Puigdemont may seek ‘symbolic’ leadership role in Catalonia

Secessionist parties meet to discuss deal to put new Catalan president in place

Pro-independence parties are attempting to negotiate a deal to ensure the investiture of a new Catalan president, with Carles Puigdemont determined to return to the post, possibly in a symbolic role, despite his self-imposed exile in Belgium.

Mr Puigdemont has been meeting in Brussels in recent days with representatives of secessionist parties with a view to overcoming the tensions that were highlighted last week when his scheduled investiture session was postponed.

The speaker of parliament, Roger Torrent of the Catalan Republican Left (ERC), declared the postponement, citing a lack of legal guarantees.
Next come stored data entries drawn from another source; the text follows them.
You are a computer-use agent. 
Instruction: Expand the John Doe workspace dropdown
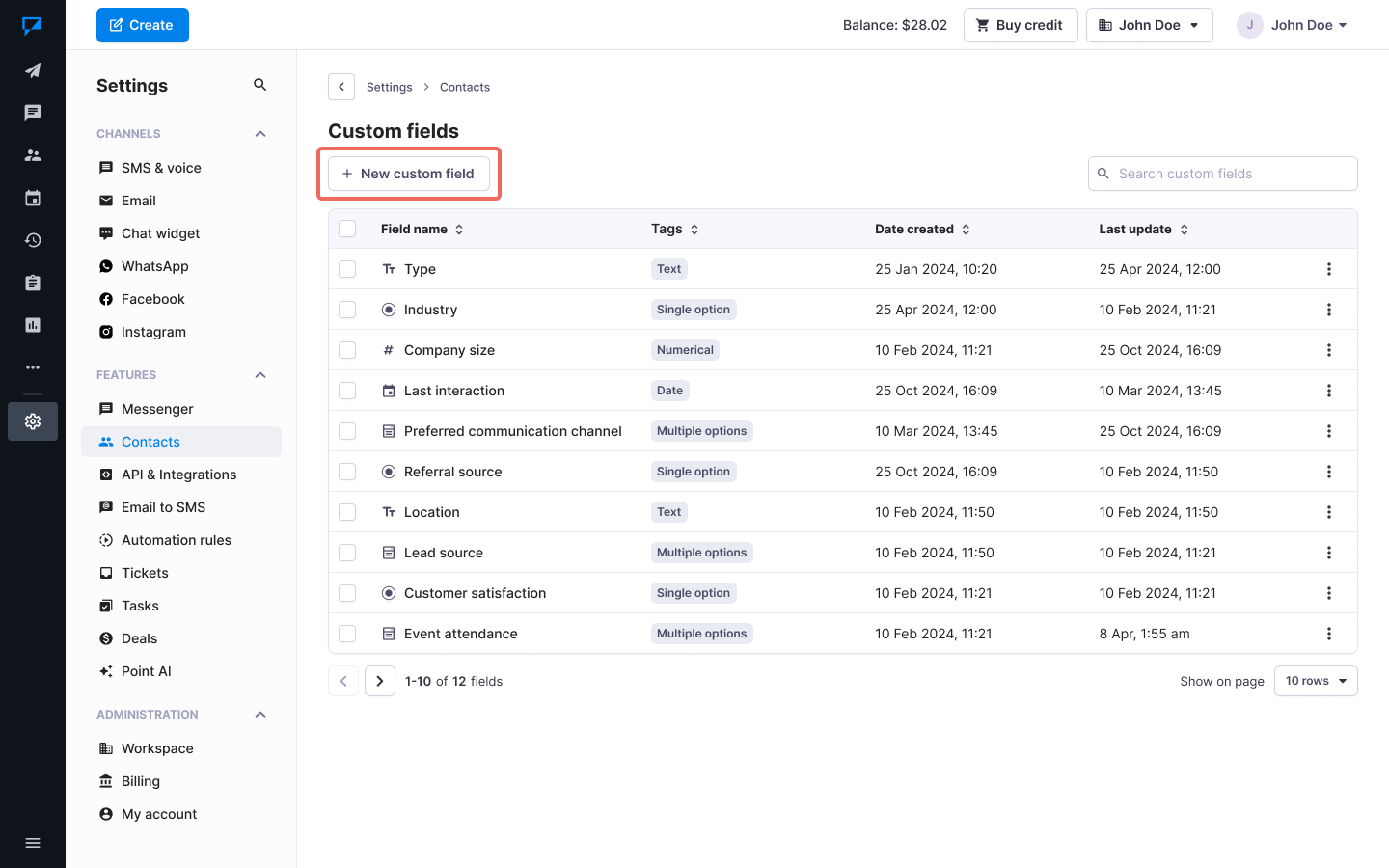pos(1149,25)
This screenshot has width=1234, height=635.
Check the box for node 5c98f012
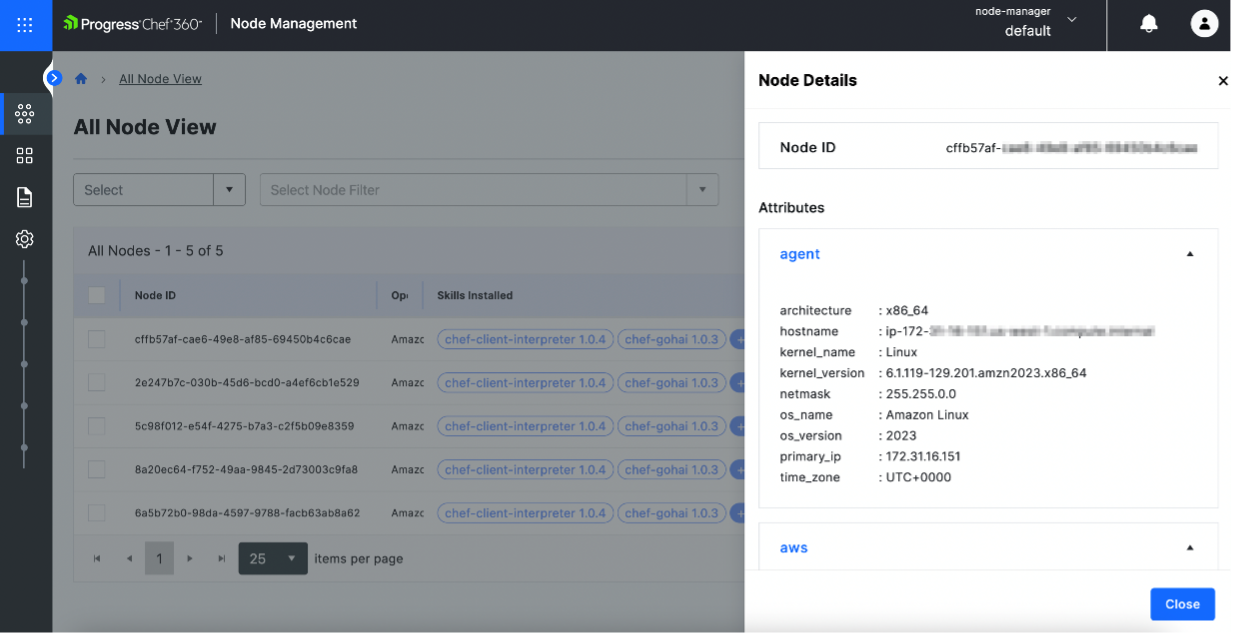[97, 426]
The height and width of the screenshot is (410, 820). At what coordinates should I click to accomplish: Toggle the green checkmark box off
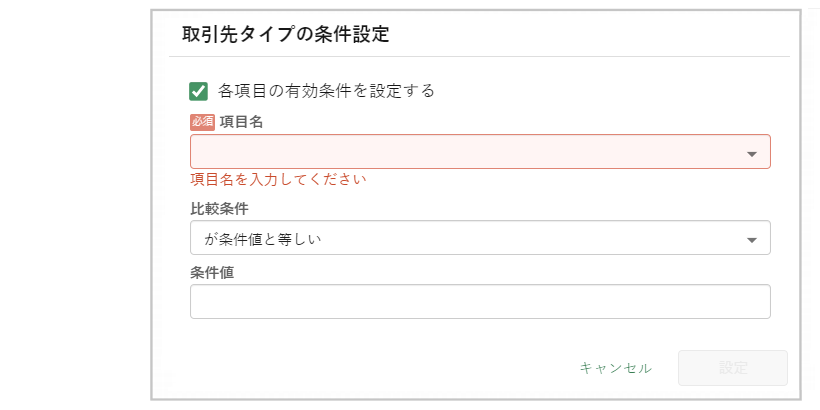click(x=198, y=91)
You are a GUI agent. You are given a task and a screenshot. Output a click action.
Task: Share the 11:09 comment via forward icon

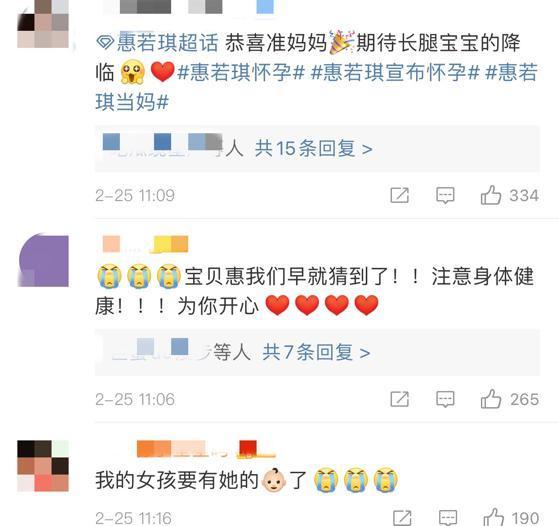click(x=400, y=195)
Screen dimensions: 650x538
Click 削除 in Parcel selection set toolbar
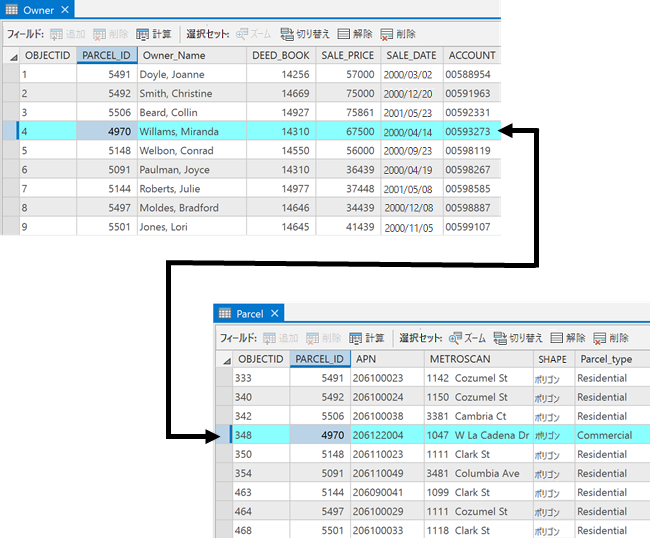tap(600, 338)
Mr Puigdemont is wanted in Spain to face charges of sedition and rebellion and would face arrest if he returned, while the constitutional court has said he cannot be sworn in as president from afar.

Mr Torrent’s decision sparked acrimony between Mr Puigdemont’s allies and the ERC, whose support for his bid to become president had already started to waver.


But, since Sunday, members of ERC, his own Catalan Democratic Party (PDeCat) and the anti-capitalist Popular Unity Candidacy (CUP) have met with Mr Puigdemont. Together, the three parties form a narrow majority in the Catalan parliament.

Parallel ceremony

The proposal being discussed suggests putting forward a new candidate, who does not face legal action, to go through the investiture procedure and hold the presidential post in the Catalan capital, Barcelona. However, Mr Puigdemont, whom the Spanish government ousted as president in October, would be sworn in at a parallel ceremony in Brussels that would make him the symbolic leader of the region, albeit with some “executive” powers.

If successful, this plan would avoid the need for a repeat of the regional election.

ERC spokesman Sergi Sabrià said on Monday that the pro-independence parties were “closer to what we all want”. Sunday marked 100 days since Madrid introduced direct rule by triggering article 155 of the constitution, and Mr Sabrià said the proposed investiture formula would force the Spanish government to return Catalonia’s devolved powers.

“This sounds good to us because it gives full recognition to the legitimate government in Brussels and it’s compatible with the end of article 155, the reinstatement of Puigdemont and the formation of a government,” he said.

Unionist parties were dismissive. Eva Granados, of the Catalan Socialist Party, said the proposal “demeans the self-governing institutions of this country”.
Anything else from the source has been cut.